Hypertrophy of Vascularized Bone Isograft in Rats Treated with Cyclosporine A

The aim of this study was to investigate the effects of cyclosporine A (CsA) on vascularized tibio-fibula isograft between 12-week-old male Lewis rats. After transplantation, 45 rats were randomly allocated to one of the following 7 treatment groups: (1) 4-week vehicle (n = 5), (2) 4-week CsA (n = 5), (3) 8-week vehicle (n = 10), (4) 8-week CsA (n = 10), (5) 4-week CsA followed by 4-week vehicle (n = 5), (6) 16-week vehicle (n = 5), or (7) 4-week CsA followed by 12-week vehicle (n = 5). In soft X-ray and micro-computed tomography examination, hypertrophic change of the grafted bones was apparent in the 4- and 8-week CsA groups. Mineral apposition rate and bone formation rate of the grafted bones in the 4-week CsA group were markedly higher than those in the 4-week vehicle group. In the 4- and 8-week CsA groups, however, bone mineral density (BMD) of the grafted bones was lower and strength of the reconstructed bones was weaker than the 4- and 8-week vehicle groups.
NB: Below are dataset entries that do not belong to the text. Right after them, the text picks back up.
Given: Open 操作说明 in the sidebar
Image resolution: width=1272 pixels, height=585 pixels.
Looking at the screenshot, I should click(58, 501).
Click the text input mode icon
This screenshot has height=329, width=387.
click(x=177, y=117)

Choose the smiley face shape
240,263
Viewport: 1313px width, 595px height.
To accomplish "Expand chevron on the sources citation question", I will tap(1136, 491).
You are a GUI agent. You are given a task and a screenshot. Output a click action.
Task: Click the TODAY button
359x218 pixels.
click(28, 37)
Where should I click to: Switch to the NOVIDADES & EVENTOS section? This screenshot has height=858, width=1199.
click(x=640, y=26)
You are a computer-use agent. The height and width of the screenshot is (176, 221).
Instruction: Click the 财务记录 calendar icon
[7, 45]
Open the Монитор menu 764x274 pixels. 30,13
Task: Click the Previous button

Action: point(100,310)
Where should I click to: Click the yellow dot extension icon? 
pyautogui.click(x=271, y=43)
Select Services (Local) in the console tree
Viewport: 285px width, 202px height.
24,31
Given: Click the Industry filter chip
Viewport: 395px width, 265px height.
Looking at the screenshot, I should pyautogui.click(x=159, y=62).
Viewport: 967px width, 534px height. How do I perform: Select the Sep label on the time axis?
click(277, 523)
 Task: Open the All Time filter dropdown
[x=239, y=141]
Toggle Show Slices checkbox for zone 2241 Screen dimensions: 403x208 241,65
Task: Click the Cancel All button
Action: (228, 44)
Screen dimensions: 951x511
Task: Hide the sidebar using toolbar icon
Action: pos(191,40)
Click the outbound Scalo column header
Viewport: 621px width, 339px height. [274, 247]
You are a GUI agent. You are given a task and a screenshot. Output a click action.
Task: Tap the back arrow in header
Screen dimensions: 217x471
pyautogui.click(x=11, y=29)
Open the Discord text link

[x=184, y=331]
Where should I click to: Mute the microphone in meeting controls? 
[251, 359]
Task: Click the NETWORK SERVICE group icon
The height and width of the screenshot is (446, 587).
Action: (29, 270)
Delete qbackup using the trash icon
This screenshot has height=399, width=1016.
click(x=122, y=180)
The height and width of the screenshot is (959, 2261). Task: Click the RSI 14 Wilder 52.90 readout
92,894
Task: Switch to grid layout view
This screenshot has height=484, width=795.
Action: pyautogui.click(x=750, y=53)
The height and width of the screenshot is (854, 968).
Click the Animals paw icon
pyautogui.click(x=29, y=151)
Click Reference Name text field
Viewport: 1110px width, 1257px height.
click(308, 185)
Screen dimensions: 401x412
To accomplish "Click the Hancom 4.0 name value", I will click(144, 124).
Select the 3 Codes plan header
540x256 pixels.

Urinary deoxypyridinoline (DPD) level was higher in the 4- and 8-week CsA groups than in the 4- and 8-week vehicle groups. The group of 4-week CsA followed by 4-week vehicle had a level of urinary DPD equal to the 8-week vehicle group, but their BMD of the grafted bones was lower and strength of the reconstructed bones was weaker than the 8-week vehicle group. By contrast, the group of 4-week CsA followed by 12-week vehicle had BMD of the grafted bones and strength of the reconstructed bones similar to the 16-week vehicle group. These findings demonstrate that short-term CsA treatment induces hypertrophic change of vascularized bone graft with high-turnover bone loss, and strength of the reconstructed bone is gradually restored after the cessation of CsA treatment.